Suhardiman
Minggu, 02 Agustus 2026 | 12:59 WIB
Ilustrasi pengeroyokan. [gemini ai]
Baca 10 detik
  • Polrestabes Medan menetapkan anggota DPRD berinisial AT dan anaknya sebagai tersangka kasus pengeroyokan pada Minggu, 2 Agustus 2026.
  • Kedua tersangka belum ditahan oleh pihak kepolisian karena dinilai kooperatif dan rutin menjalani kewajiban wajib lapor.
  • Kasus ini bermula dari laporan Robin mengenai penganiayaan di Jalan Tapanuli, Kecamatan Medan Barat, pada Jumat, 5 Juni 2026.

SuaraSumut.id - Kasus pengeroyokan yang menyeret anggota DPRD Medan berinisial AT terus didalami pihak kepolisian. Satreskrim Polrestabes Medan tidak hanya menetapkan AT sebagai tersangka, tapi juga anaknya juga ditetapkan tersangka kasus pengeroyokan.

"Iya, ayah dan anak (ditetapkan tersangka)," kata Kapolrestabes Medan Kombes Pol Jean Calvijn Simanjuntak kepada SuaraSumut.id, Minggu, 2 Agustus 2026.

Ia mengatakan hingga saat ini penyidik belum melakukan penahanan terhadap kedua tersangka.
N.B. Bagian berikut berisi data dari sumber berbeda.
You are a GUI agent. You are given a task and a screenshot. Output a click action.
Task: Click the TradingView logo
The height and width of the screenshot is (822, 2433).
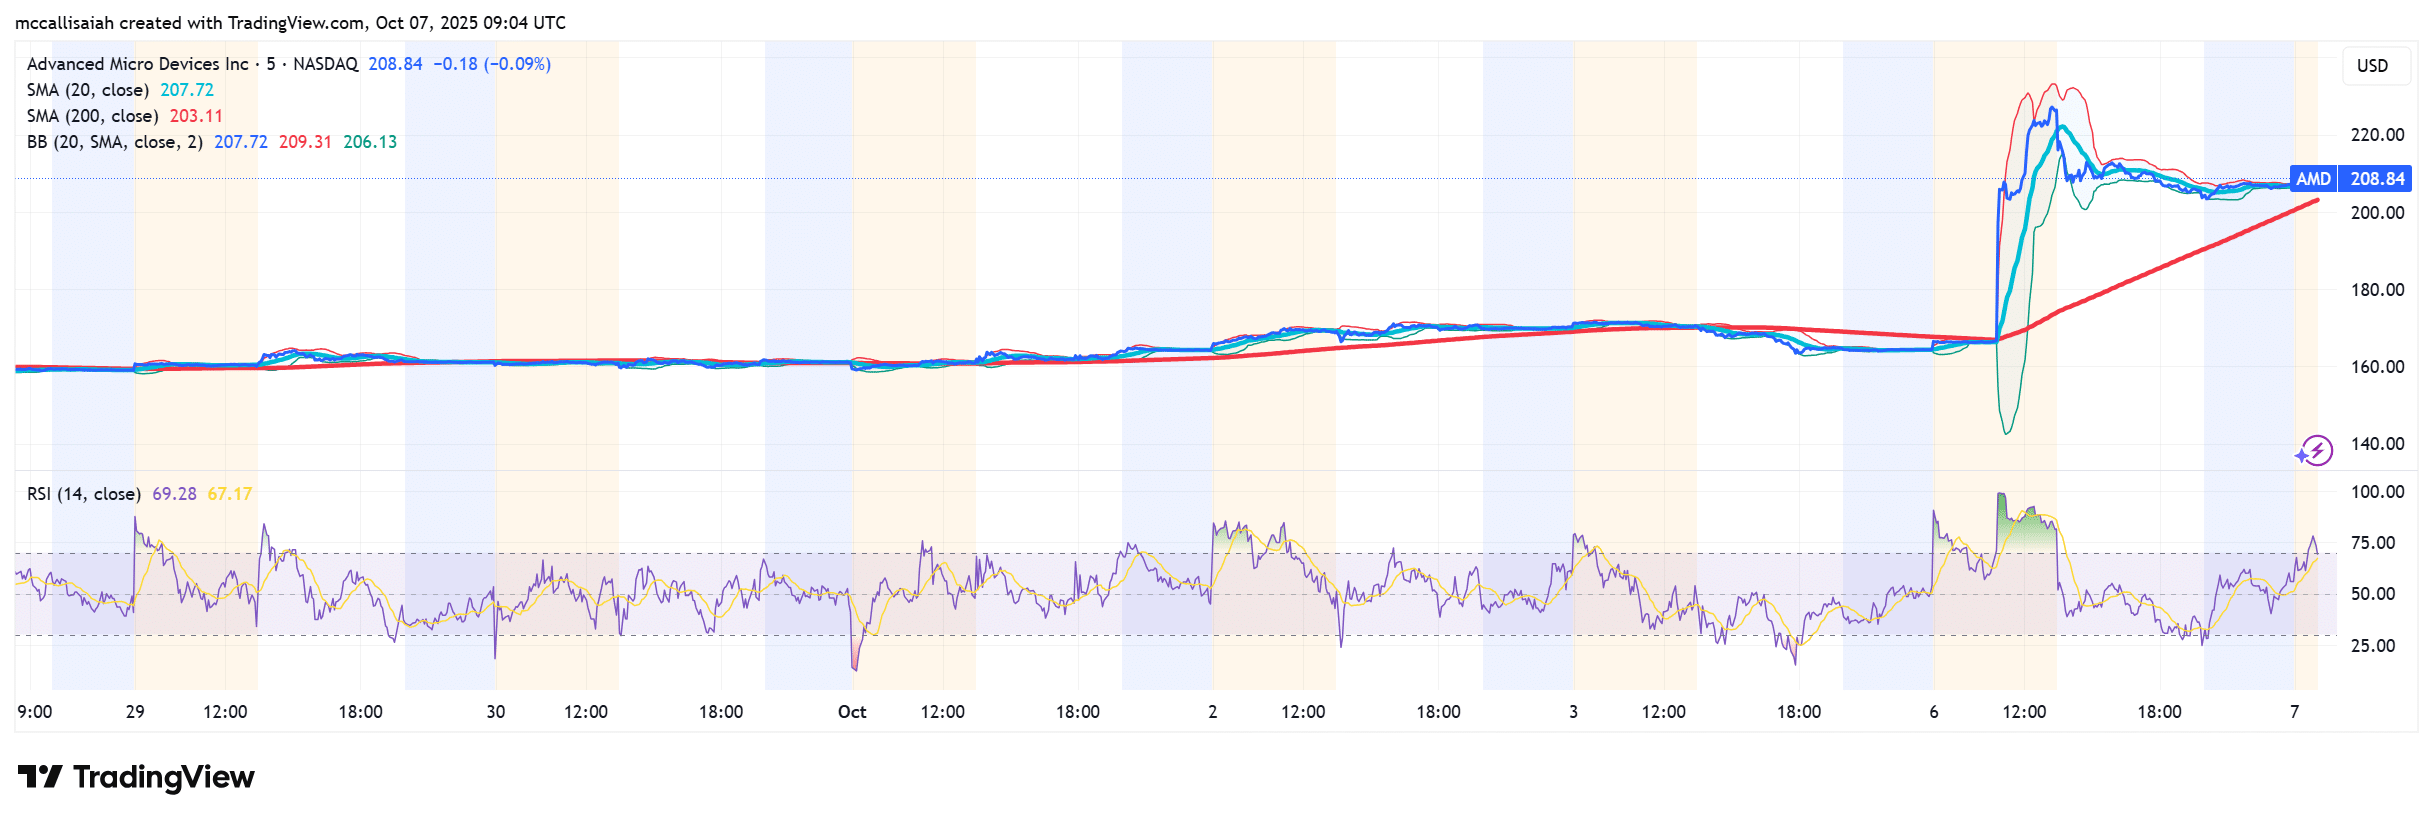[x=136, y=777]
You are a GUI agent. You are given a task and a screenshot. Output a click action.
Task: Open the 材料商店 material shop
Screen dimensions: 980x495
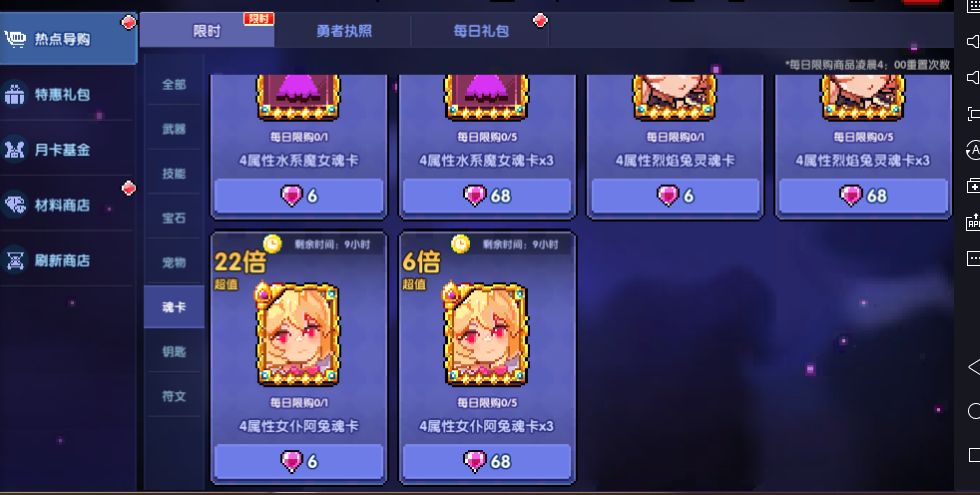pos(68,204)
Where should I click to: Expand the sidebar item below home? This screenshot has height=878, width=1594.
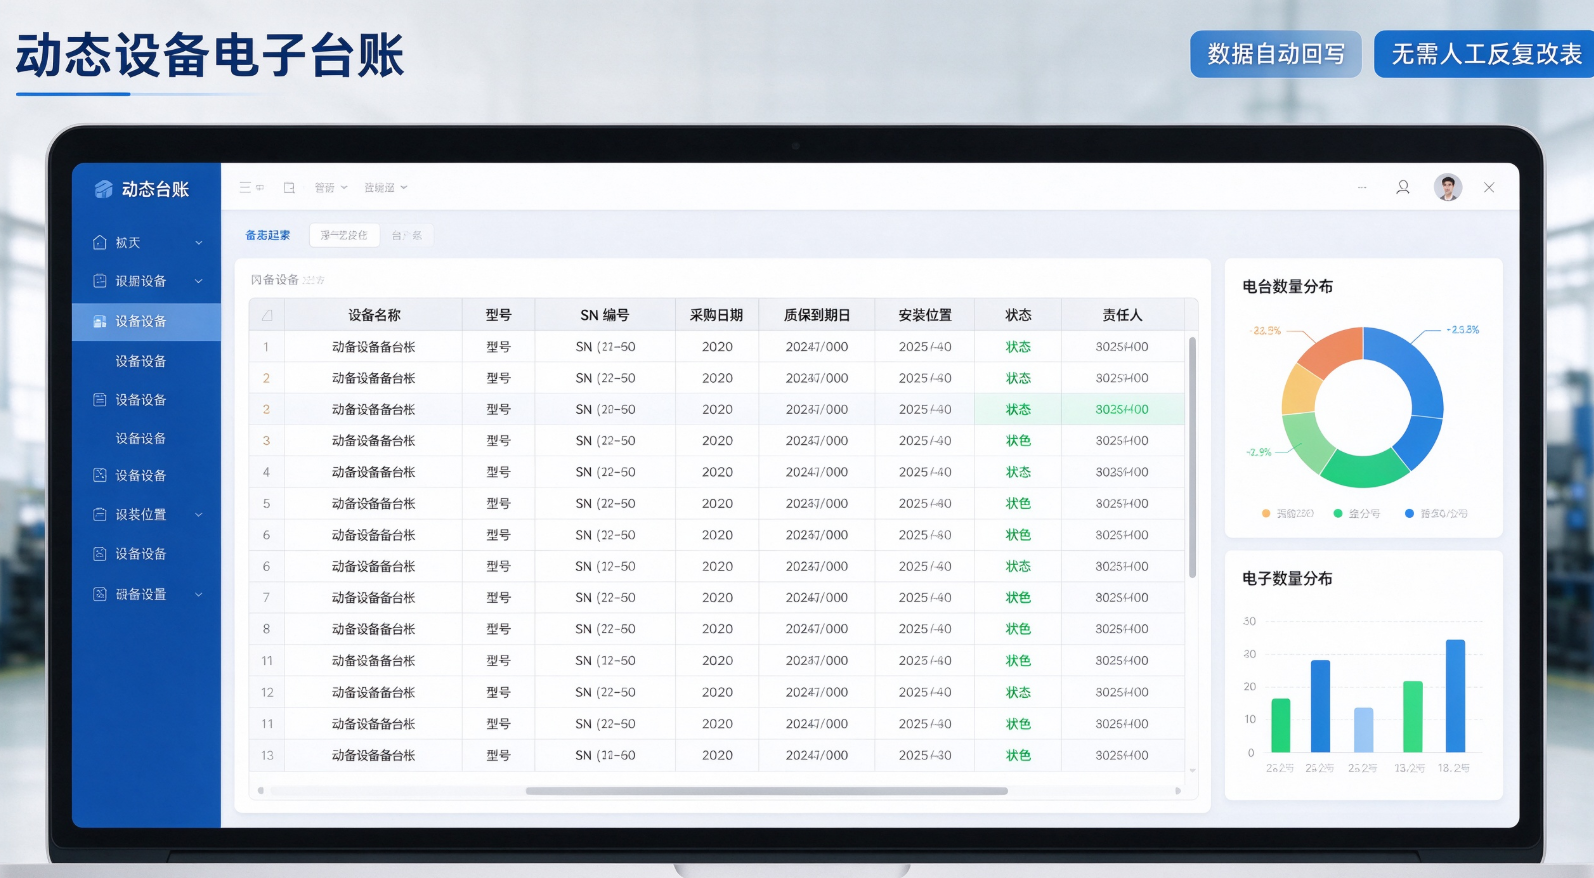(199, 281)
Meski demikian, proses hukum dipastikan tetap berjalan.

"Sampai dengan saat ini kita tidak melakukan penahanan terkait dengan tersangka dimaksud. Tetapi prosesnya masih berlanjut," ujarnya.

Menurutnya, belum dilakukan penahanan karena penyidik masih mempertimbangkan alasan subjektif sebagaimana diatur dalam proses penyidikan. Selain itu, kedua tersangka dinilai masih kooperatif dengan memenuhi kewajiban wajib lapor.

"Alasannya yang pertama jelas, alasan subjektif bahwa wajib lapor dia masih ada. Nanti kita lihat progres, namanya juga dinamis, bisa berkembang. Sampai dengan saat ini, saya melihat wajib lapor masih rutin," ujarnya.

Meski demikian, pihaknya tidak menutup kemungkinan adanya perkembangan baru dalam penyidikan apabila ditemukan alat bukti tambahan.

Diberitakan sebelumnya, seorang anggota DPRD Medan berinisial AT ditetapkan sebagai tersangka oleh polisi atas dugaan kasus pengeroyokan.

Penetapan status tersangka terhadap AT setelah Satreskrim Polrestabes Medan melakukan serangkaian penyelidikan atas perkara dugaan pengeroyokan tersebut.

Perkara ini berawal dari laporan yang dibuat Robin terkait insiden yang terjadi di Jalan Tapanuli, Kecamatan Medan Barat, pada Jumat (5/6/2026).

Dalam laporannya, Robin menuding AT melakukan dugaan penganiayaan secara bersama-sama bersama anak dan istrinya usai terjadi perselisihan di depan rumah terlapor.

Berdasarkan keterangan pelapor, cekcok dipicu ketika mobil yang dikendarainya melintasi polisi tidur hingga menimbulkan suara. Kondisi itu disebut memancing emosi AT dan berujung pada pertengkaran.

Robin mengaku mengalami tindakan kekerasan yang menyebabkan luka memar di bagian wajah dan lengan.

Ia juga menyebut keluarganya kembali didatangi pihak terlapor setelah dirinya tiba di rumah. Korban lalu membuat laporan ke pihak berwajib.

Laporan tersebut kemudian ditindaklanjuti oleh penyidik Satreskrim Polrestabes Medan.